O cenário financeiro dentro dos lares brasileiros atingiu um teto inédito. De acordo com o Relatório de Estatísticas Monetárias e de Crédito do Banco Central, publicado nesta segunda-feira (27), o endividamento das famílias escalou para 49,9%, o patamar mais elevado desde o início da série histórica da instituição. O avanço reflete uma pressão crescente sobre o orçamento doméstico, onde a capacidade de consumo cede espaço para a manutenção de passivos acumulados.
O sufocamento da renda mensal acompanha essa tendência. Atualmente, 29,7% de tudo o que as pessoas físicas recebem já nasce comprometido com o sistema bancário, um incremento de 1,9 ponto percentual no acumulado de doze meses. O detalhamento do Banco Central expõe uma realidade ainda mais severa sobre o custo do crédito: enquanto 19% dos rendimentos são destinados à amortização do valor principal das dívidas, uma fatia expressiva de 10,63% é drenada exclusivamente pelo pagamento de juros, sem reduzir o montante original devido.
Diante desse diagnóstico de paralisia econômica familiar, o governo federal articula uma ofensiva para tentar reverter a trajetória de inadimplência. A estratégia, liderada pelo presidente Luiz Inácio Lula da Silva e pela equipe econômica, foca na estruturação de uma segunda etapa do programa Desenrola. A proposta em discussão busca permitir que os trabalhadores utilizem recursos do Fundo de Garantia do Tempo de Serviço (FGTS) como alavanca ou garantia para a quitação de débitos, tentando limpar o histórico de crédito de milhões de brasileiros.
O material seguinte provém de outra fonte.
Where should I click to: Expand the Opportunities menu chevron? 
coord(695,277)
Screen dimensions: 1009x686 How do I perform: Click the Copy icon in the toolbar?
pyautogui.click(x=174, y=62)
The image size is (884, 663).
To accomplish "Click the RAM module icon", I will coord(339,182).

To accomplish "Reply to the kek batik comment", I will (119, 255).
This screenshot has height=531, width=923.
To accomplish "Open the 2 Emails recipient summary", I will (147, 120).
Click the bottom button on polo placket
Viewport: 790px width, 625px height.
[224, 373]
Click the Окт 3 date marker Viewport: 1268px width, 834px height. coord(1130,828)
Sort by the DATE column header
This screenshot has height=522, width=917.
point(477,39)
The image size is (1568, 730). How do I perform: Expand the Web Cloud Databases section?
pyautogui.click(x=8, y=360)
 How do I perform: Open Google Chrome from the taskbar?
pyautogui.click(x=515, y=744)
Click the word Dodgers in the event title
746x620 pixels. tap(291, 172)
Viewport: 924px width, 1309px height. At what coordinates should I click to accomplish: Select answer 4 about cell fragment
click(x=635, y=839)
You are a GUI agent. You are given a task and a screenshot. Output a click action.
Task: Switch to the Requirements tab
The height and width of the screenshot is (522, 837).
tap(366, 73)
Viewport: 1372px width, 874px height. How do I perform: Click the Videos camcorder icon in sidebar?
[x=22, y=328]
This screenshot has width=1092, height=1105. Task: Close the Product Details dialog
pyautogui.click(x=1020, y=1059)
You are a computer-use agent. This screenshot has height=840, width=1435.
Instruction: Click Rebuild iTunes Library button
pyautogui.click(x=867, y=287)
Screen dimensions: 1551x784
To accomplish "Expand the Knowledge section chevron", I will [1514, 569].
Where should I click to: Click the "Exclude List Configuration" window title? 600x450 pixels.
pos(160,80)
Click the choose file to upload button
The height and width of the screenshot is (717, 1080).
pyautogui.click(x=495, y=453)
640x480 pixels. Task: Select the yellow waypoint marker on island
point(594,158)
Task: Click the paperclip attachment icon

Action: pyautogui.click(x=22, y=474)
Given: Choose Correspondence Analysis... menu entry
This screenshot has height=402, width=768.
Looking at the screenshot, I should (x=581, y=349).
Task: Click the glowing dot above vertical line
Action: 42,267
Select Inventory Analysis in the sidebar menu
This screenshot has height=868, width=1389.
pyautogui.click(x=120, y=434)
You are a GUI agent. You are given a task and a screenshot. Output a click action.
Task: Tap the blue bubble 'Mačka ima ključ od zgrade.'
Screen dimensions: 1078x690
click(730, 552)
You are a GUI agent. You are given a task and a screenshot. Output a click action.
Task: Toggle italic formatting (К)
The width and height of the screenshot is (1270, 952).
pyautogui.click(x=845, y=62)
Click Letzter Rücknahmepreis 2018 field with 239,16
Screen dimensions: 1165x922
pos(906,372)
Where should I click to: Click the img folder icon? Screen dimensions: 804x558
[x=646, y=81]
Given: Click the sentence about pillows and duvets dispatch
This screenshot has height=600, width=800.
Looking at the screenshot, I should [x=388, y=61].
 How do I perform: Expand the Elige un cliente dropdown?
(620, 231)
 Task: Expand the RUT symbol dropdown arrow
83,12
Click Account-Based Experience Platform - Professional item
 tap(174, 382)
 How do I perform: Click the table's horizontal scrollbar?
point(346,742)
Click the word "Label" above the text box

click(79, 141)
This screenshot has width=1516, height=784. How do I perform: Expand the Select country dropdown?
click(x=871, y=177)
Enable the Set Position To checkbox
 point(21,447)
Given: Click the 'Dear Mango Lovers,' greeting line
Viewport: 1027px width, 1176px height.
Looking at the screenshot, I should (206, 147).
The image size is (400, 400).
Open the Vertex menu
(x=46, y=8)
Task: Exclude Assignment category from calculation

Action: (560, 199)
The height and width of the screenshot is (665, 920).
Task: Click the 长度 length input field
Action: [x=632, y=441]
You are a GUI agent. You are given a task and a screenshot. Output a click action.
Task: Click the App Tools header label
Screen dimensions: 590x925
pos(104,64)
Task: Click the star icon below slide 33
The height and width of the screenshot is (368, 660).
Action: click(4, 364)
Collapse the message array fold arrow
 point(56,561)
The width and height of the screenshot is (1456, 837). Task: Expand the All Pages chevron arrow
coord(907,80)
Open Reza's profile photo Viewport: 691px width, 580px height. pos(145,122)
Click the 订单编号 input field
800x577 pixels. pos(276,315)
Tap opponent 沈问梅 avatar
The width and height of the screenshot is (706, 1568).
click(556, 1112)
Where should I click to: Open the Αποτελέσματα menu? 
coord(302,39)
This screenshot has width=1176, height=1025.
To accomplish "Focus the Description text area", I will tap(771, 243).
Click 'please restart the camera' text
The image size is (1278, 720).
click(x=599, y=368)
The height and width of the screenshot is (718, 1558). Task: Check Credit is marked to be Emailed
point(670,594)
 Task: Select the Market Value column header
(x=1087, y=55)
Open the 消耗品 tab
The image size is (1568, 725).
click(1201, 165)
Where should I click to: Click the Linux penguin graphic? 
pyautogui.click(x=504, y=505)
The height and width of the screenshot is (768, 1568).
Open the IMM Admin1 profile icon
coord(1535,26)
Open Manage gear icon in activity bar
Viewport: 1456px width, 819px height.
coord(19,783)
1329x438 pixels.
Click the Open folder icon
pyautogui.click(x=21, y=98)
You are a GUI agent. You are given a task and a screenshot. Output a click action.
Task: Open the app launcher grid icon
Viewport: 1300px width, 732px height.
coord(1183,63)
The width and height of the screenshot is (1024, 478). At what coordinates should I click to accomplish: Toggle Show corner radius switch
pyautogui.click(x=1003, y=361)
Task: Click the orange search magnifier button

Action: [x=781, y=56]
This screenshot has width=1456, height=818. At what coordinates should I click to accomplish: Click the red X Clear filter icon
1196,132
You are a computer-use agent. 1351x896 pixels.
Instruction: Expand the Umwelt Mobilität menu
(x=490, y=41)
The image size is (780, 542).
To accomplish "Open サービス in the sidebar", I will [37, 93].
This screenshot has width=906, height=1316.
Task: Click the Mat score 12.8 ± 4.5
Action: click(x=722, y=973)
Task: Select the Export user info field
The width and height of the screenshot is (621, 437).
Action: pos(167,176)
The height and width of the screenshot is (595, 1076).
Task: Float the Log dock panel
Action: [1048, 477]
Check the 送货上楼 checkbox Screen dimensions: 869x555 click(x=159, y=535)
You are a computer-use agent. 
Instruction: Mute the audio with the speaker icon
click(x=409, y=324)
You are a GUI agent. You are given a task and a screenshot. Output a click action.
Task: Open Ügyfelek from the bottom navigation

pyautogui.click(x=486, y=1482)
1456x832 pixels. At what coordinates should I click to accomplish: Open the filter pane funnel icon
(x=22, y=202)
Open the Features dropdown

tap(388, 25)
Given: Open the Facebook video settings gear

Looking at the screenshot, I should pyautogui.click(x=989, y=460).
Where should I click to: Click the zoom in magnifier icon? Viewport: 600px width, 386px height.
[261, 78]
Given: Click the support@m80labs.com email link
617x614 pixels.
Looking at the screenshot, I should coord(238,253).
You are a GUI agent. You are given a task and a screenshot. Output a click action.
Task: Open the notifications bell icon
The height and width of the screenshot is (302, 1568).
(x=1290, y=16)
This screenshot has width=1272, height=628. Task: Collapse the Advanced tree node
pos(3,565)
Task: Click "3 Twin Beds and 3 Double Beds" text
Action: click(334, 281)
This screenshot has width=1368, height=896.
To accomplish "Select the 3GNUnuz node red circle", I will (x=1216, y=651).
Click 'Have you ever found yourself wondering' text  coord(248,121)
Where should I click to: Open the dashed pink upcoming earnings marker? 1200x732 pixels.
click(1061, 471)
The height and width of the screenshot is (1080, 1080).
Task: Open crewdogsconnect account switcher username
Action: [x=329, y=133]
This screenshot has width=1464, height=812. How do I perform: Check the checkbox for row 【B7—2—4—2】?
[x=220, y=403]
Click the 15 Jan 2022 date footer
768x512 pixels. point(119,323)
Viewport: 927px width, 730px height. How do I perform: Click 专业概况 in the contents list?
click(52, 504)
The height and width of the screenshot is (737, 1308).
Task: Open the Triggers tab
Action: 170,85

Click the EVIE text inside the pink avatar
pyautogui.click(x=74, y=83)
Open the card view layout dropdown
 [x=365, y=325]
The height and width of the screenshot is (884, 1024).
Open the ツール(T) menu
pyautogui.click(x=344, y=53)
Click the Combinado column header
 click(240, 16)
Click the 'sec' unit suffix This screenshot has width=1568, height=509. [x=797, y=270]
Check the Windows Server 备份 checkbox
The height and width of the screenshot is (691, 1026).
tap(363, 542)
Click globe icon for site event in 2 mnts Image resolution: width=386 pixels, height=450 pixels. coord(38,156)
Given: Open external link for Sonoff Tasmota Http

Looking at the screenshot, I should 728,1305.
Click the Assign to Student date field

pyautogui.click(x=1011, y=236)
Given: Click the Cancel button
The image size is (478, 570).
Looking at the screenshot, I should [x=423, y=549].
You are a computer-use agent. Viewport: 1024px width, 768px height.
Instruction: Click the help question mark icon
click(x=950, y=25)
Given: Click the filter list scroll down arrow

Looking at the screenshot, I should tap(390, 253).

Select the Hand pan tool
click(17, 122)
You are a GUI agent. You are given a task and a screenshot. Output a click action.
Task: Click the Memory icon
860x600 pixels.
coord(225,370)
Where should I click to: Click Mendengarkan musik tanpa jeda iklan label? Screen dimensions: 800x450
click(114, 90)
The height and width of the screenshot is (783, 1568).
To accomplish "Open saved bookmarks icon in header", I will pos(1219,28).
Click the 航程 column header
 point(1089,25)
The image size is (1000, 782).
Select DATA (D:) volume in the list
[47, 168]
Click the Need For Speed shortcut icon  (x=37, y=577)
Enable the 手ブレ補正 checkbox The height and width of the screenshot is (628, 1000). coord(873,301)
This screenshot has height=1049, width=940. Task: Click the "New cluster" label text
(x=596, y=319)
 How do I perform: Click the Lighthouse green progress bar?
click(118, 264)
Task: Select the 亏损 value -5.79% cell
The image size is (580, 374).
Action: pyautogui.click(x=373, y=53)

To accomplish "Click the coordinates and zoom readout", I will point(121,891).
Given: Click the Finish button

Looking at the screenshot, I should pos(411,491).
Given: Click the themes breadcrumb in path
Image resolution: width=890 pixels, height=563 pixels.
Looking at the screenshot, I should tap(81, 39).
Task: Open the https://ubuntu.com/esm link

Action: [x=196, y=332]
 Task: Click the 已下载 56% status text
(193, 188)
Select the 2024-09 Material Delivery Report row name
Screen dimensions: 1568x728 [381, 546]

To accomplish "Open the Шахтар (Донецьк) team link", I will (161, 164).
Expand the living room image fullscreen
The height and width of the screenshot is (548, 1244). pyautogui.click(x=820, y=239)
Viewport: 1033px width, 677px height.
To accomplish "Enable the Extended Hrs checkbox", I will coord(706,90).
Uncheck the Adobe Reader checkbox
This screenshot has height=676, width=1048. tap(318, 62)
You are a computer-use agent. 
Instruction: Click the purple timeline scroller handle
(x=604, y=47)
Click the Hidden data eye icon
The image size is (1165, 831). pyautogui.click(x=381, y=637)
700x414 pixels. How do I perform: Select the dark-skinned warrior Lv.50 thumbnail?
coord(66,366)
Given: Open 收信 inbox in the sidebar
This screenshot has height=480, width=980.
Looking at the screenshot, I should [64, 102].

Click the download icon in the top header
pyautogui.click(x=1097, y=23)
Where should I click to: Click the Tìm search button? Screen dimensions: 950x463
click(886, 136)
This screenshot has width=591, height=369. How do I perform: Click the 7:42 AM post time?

A viabilidade dessa nova fase depende de um ajuste fino entre a proteção do patrimônio do trabalhador e a necessidade imediata de injetar liquidez no mercado interno. Ao mirar no uso do FGTS, o governo busca não apenas aliviar o peso dos juros sobre a classe média e as camadas de baixa renda, mas também reaquecer a economia através da recuperação do poder de compra, hoje estrangulado por boletos que se renovam a taxas recordes.